Qual conselho você daria para um jovem profissional que está entrando no RH hoje, pensando nos próximos 60 anos de evolução da área?

O mesmo conselho que dou para profissionais que já estão na área: atualização constante. Hoje tudo muda muito mais rápido que antes. É preciso estar em um ambiente dinâmico de desenvolvimento e pensar naquilo que pode ser previsto, por mais que seja difícil. Por isso trabalhamos tanto a gamificação no desenvolvimento, pensando em novas possibilidades e cases que acontecem e poderiam acontecer. Ninguém imaginava uma pandemia e que os profissionais de RH tivessem que se adaptar tão fortemente à parte trabalhista, segurança do trabalho, questões legais, saúde, bem-estar, benefícios e até orçamentos e finanças. O profissional de recursos humanos tem que entender que precisa estar envolvido com todas as áreas do negócio, se desenvolvendo em partes que fogem um pouco da psicologia organizacional ou do administrativo, mas que vão ao encontro de resultados e possíveis mudanças, especialmente na área de tecnologia.

Para encerrar: em meio a tantas transformações tecnológicas e sociais, o que considera que é a essência imutável do RH?

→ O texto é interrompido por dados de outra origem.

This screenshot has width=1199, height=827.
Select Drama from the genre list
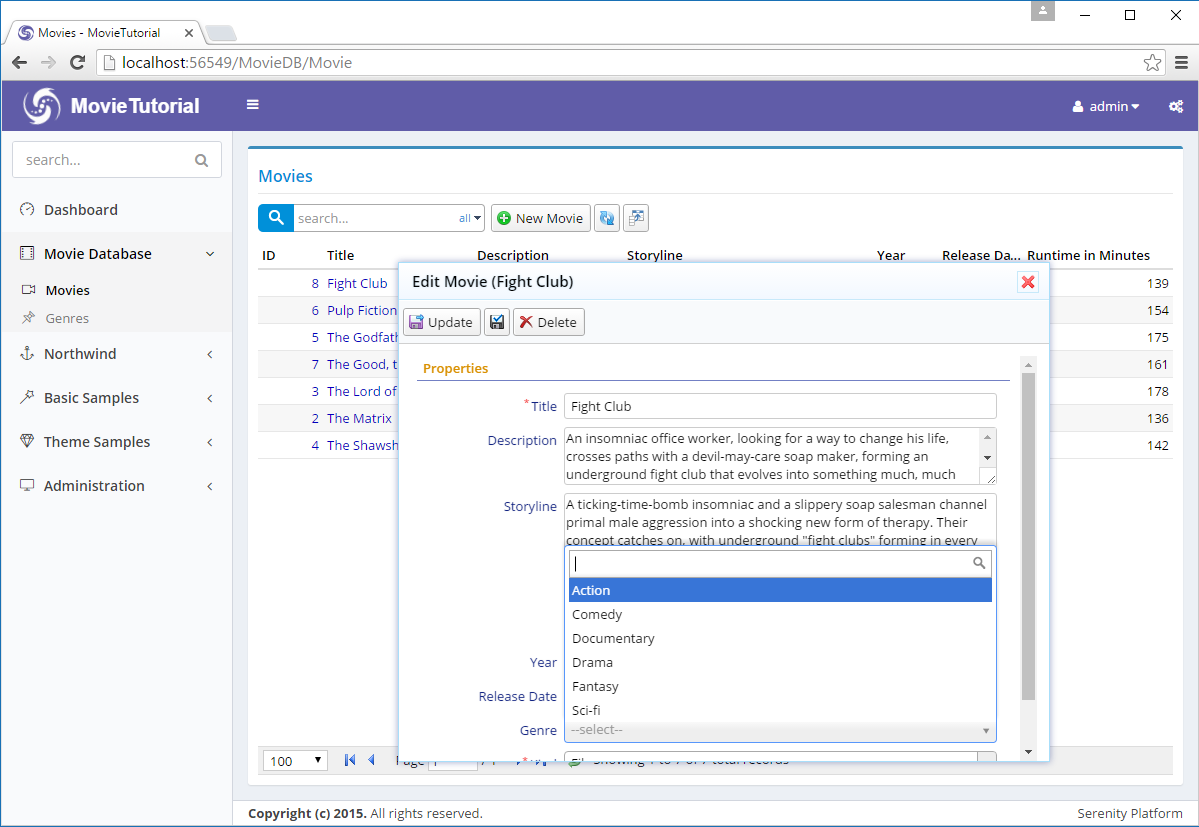592,662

Nos últimos anos, a essência do RH passou de mais operacional para estratégico, e de mais coletivo para também individual, sem deixar de ver o grupo. Mas o que é inegociável para o profissional de recursos humanos é olhar para o ser humano – sim como indivíduo, sim como grupo. Sempre vendo as causas que estão gerando consequências, seja um bom resultado ou um resultado mediano, e tratando para que as pessoas estejam no melhor ambiente de trabalho, que a empresa esteja no seu melhor ambiente de desenvolvimento e zelo pelas pessoas, pela sociedade e pelo ambiental. O profissional do futuro – e isso é inegociável – tem que estar muito ligado às questões ESG, que resumem as competências de um profissional de recursos humanos. Novamente, a importância desse profissional na tomada de decisão, no topo da hierarquia, para que de fato esteja sustentando as empresas e as pessoas no mercado de trabalho e também na posição das empresas enquanto marcas. É nesse contexto que o profissional deve estar não só agora, mas pelos próximos anos, na decisão daquilo que de fato precisa desenvolver enquanto organização.